There are numerous reasons to assume that censorship has to become one of the central categories of the future art studies. The problems of style as a collective unconscious or individualistic expression should be reformulated into the questions of fashion, rivalry, censorship and social mimicry. Since the very beginnings of scientific art theory different conceptions (more pragmatic or more idealistic) struggled for the adequate version of censorship. It became a question of polemics between the Vienna and St. Petersburg’s schools of art criticism but the arguments of the Russian scholars were reintroduced much later by Ernst Gombrich during the Cold War period in London. Of course the Russian theorists of the pre-revolutionary period were greatly impressed and scared by the populist movements of their time that finally became part of Bolshevik mythology. They compared these processes with an ideology of “political correctness” of late Antiquity that introduced the special ideals of moralizing, intolerance and collectivism into different spheres of social life.
Although St.
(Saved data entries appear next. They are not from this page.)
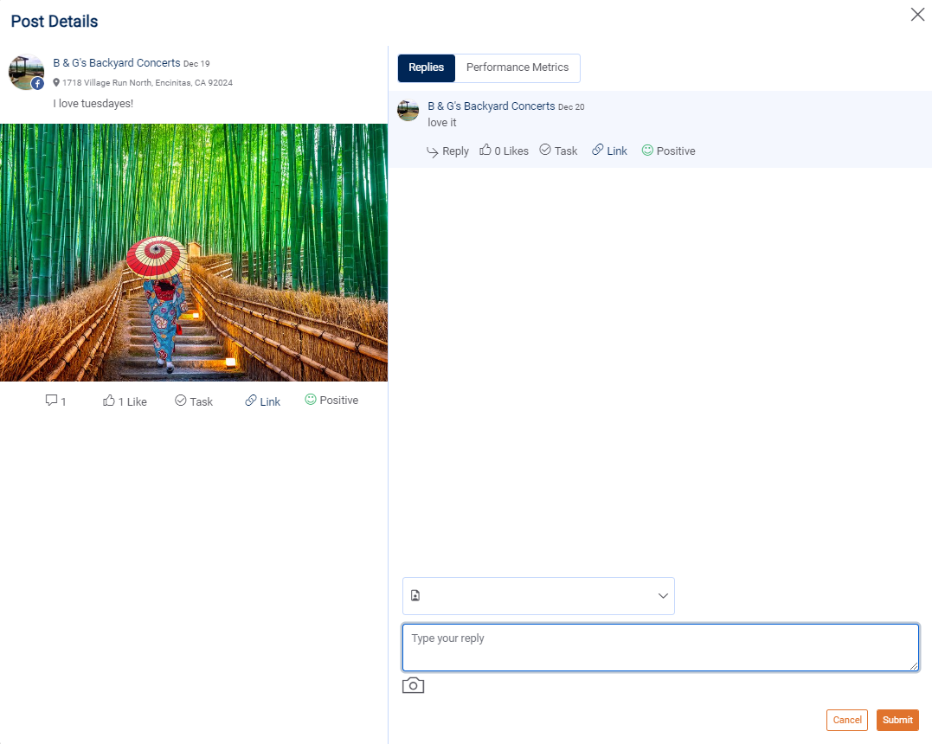Select the Replies tab
This screenshot has width=932, height=744.
[x=426, y=67]
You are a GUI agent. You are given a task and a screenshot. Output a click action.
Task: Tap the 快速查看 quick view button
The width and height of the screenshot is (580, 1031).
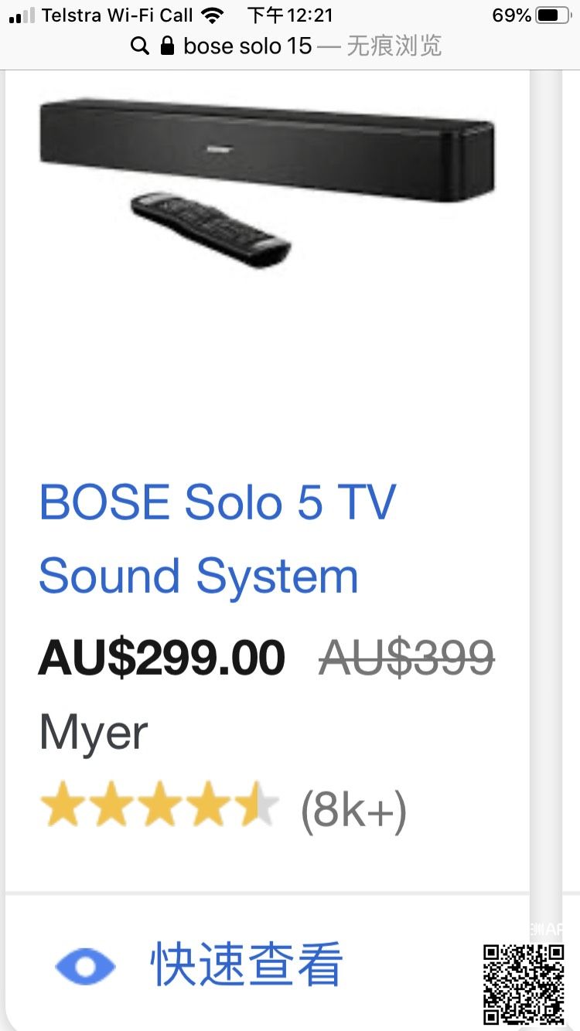246,965
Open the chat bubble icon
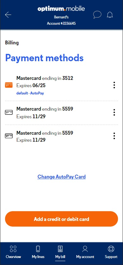 pos(97,15)
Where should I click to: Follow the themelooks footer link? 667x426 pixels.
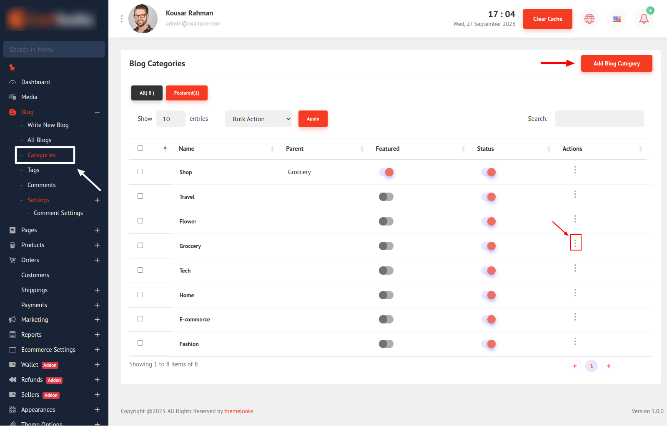pyautogui.click(x=238, y=411)
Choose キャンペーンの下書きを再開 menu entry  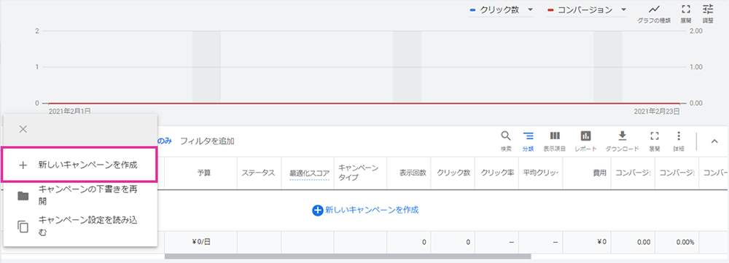pyautogui.click(x=79, y=196)
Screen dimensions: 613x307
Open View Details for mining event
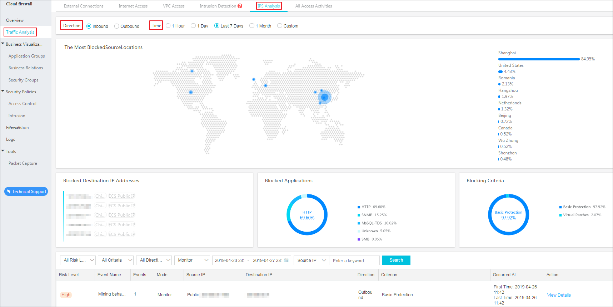click(559, 295)
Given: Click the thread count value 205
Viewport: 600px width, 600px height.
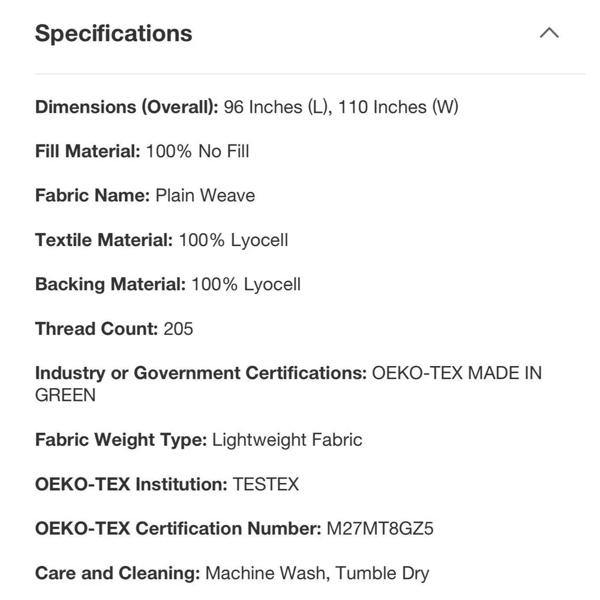Looking at the screenshot, I should point(178,329).
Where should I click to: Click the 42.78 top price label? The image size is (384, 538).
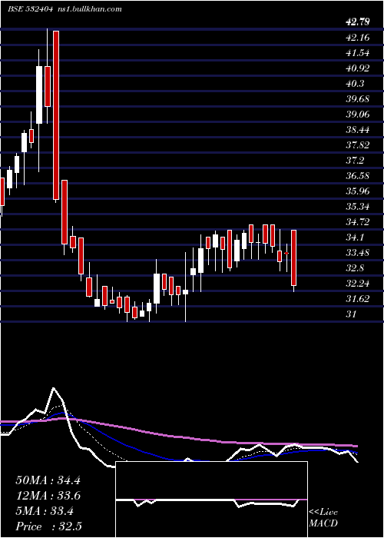(358, 22)

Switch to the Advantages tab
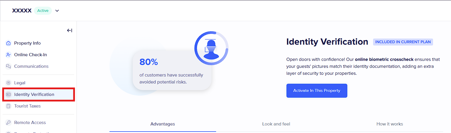pos(162,124)
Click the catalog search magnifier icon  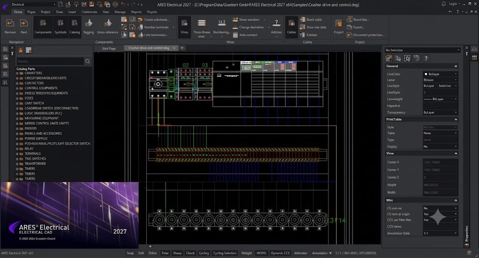87,61
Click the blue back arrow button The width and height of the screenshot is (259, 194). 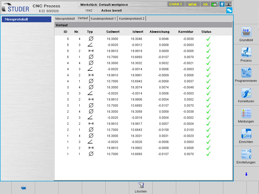pyautogui.click(x=23, y=188)
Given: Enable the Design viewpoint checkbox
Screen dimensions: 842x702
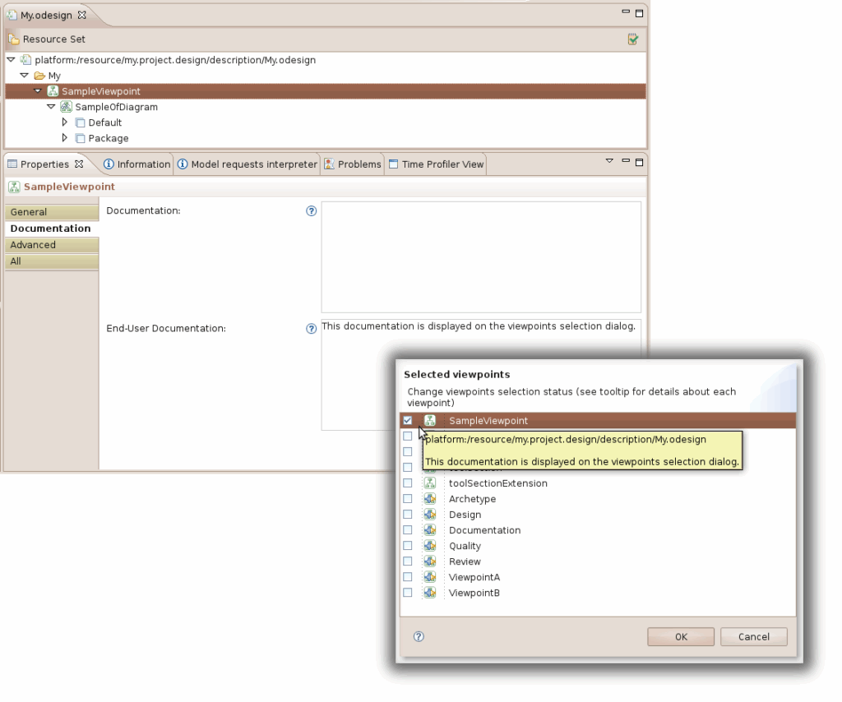Looking at the screenshot, I should (408, 515).
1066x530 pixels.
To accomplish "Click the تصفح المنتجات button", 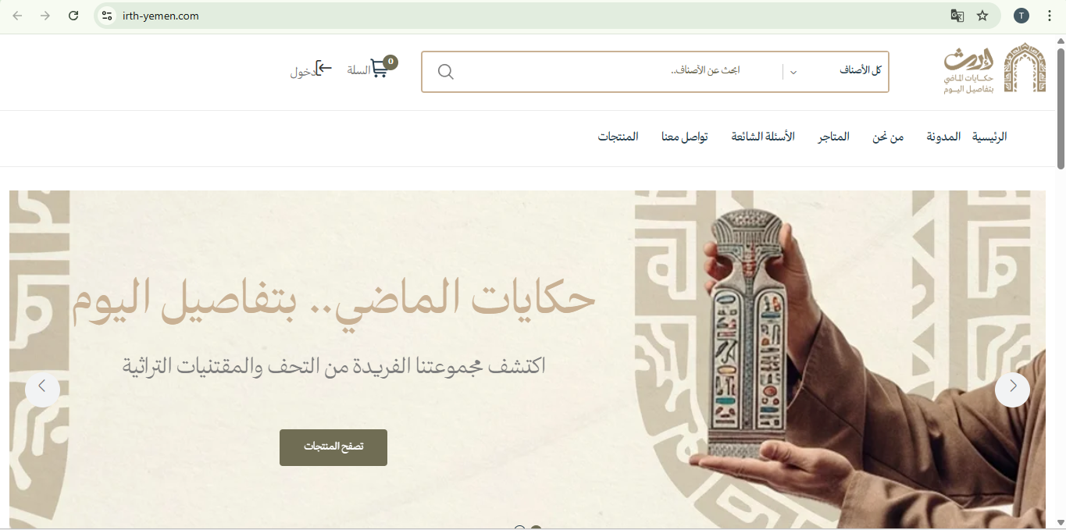I will coord(333,447).
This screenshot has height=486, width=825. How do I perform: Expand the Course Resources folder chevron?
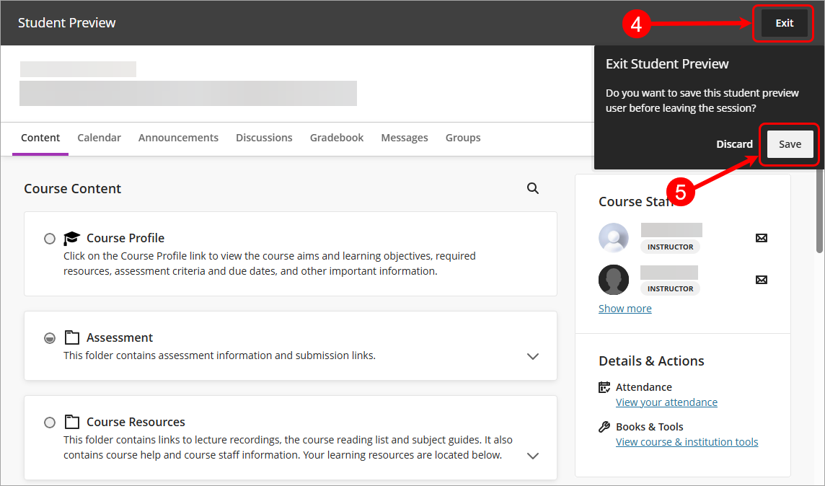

Petersburg scientists and their Vienna colleagues equally focused on the problems of late Roman Empire and the dramatic processes of transition from the sophisticated culture of Classical Antiquity to the barbarism of the early middle ages, it is possible to say that, for instance, Nikodim Kondakov’s or Michael Rostovtzeff’s approaches were far less “romantic” or “expressionistic” than Max Dvorak’s or even Alois Riegl’s conceptions. Rostovtzeff or Fedor Schmit interpreted the culture of the Roman Empire as a complex process of interrelations between the minority cultures, their proto-socialist ideologies and the dominant discourses. Is it possible to interpret these diverse ideologies as an analog of contemporary “political correctness” or this identification on the contrary is an ahistorical aberration?